Finalmente ha trovato pane per i suoi denti!

A Locarno, invece, era stato accolto e riverito dal municipale PLR Salvioni come “un intellettuale (!) che va ascoltato”. A quando il divieto di entrare in Svizzera?

E ben gli sta! Il sedicente imprenditore algerino Rachid Nekkaz è stato arrestato a Parigi a margine, a quanto sembra, di una manifestazione islamica.

Il Nekkaz è quello che arriva in Ticino, assieme alla svizzera convertita all’islam radicale, ad inscenare squallidi teratrini a sostegno della violazione del divieto di burqa – e quindi della legge e della Costituzione votata dal popolo ticinese.

A Parigi Nekkaz ha trovato finalmente pane per i suoi denti. Non così a Locarno, dove  in luglio è stato ricevuto dal municipale PLR Niccolò Salvioni  come “un intellettuale che va ascoltato, una persona moderata ed affabile, con argomenti filosofici interesanti” e avanti con i grotteschi salamelecchi.

Bellissimo: un algerino arriva in Ticino a dire che bisogna violare legge e Costituzione – naturalmente tramite manifestazione non autorizzata, perché costui si crede al di sopra delle regole – e  cosa incontra? Il municipale liblab di turno che lo accoglie e lo riverisce come se si trattasse di un illustre intellettuale in visita di cortesia.

A quando il divieto d’entrata?

Quale sia poi il livello “intellettuale” del Nekkaz lo si è ben visto al momento dell’arresto a Parigi, quando l’ “affabile e moderato” (Salvioni dixit) “signore”, evidentemente fuori dalle pezze, è sbroccato con incredibile arroganza e cafonaggine contro gli agenti con affermazioni del tipo: “Lei è una vergogna per la Polizia francese”.

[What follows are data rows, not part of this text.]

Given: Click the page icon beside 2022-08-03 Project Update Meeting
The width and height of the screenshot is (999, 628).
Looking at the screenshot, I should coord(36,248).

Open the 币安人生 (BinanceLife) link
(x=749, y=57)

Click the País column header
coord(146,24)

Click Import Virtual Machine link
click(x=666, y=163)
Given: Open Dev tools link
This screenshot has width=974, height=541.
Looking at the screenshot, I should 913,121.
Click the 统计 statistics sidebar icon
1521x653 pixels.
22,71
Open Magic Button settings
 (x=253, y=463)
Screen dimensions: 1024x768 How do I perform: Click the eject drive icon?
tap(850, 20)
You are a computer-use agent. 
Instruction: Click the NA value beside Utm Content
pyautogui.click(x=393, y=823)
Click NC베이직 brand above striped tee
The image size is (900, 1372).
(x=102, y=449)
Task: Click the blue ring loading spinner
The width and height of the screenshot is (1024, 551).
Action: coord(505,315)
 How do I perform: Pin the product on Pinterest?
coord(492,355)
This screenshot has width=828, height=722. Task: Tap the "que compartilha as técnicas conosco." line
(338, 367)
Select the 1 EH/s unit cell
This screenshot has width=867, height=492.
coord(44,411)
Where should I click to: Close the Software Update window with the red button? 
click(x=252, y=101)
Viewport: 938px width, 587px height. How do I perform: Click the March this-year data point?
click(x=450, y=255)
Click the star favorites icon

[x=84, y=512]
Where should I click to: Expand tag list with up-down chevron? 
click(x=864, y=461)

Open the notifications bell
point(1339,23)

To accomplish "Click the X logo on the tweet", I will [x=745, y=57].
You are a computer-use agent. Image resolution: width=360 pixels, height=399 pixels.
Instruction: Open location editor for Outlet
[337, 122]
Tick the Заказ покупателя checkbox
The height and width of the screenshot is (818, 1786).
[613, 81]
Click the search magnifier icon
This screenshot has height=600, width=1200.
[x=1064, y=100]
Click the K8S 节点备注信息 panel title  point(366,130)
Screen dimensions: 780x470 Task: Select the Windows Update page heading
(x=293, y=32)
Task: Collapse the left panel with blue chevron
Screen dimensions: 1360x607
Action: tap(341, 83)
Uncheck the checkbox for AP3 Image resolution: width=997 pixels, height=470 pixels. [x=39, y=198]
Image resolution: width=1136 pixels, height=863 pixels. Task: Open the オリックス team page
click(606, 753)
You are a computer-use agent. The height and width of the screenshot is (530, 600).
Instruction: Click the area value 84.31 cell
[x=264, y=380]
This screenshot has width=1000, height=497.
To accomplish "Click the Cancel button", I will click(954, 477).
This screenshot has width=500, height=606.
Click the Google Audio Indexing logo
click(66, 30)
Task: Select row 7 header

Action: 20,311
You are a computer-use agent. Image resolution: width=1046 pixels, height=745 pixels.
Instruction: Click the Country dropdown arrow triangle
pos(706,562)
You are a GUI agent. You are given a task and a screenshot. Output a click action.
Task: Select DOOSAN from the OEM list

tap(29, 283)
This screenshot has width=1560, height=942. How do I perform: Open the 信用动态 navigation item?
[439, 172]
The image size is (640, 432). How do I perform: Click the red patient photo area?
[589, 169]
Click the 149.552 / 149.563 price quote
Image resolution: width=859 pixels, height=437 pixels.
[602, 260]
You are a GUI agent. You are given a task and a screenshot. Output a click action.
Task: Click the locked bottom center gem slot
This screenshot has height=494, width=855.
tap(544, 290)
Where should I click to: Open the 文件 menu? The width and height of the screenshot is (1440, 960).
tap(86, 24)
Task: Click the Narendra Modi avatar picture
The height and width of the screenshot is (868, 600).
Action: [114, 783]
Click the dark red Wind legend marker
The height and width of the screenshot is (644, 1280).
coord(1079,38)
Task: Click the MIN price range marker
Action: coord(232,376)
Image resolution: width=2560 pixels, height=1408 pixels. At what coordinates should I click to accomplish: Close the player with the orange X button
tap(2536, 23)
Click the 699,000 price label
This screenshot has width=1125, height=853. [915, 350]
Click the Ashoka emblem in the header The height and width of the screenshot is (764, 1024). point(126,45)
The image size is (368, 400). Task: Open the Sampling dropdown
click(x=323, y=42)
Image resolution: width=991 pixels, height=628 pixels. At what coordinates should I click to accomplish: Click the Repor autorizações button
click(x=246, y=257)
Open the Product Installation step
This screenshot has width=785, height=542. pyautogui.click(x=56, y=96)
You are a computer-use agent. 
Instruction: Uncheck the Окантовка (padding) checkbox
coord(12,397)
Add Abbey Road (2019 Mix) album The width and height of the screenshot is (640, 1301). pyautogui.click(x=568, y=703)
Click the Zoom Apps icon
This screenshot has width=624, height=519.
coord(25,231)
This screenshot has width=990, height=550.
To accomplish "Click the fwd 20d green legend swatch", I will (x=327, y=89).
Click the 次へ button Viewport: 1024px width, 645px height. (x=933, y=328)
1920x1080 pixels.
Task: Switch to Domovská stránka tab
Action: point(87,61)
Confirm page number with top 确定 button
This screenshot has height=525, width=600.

Chissà cosa ne pensa la kompagna Simonetta Sommaruga della prestazione parigina del Nekkaz?

Adesso aspettiamo che, dopo l’arresto a Parigi, per l’ “imprenditore” algerino arrivi anche il divieto di entrare in Svizzera. Quel divieto che il Consiglio federale ha a più riprese rifiutato di pronunciare poiché il Nekkaz non rappresenterebbe un problema per l’ordine pubblico; peccato che l’arresto parigino indichi altro. Ma il fatto è che al Consiglio federale il divieto di burqa dà fastidio perché “bisogna aprirsi” all’estremismo islamico e all’islamizzazione della Svizzera. E quindi non si sogna di difenderlo. Ad ennesima dimostrazione che, per i camerieri dell’UE, la volontà popolare non conta un tubo.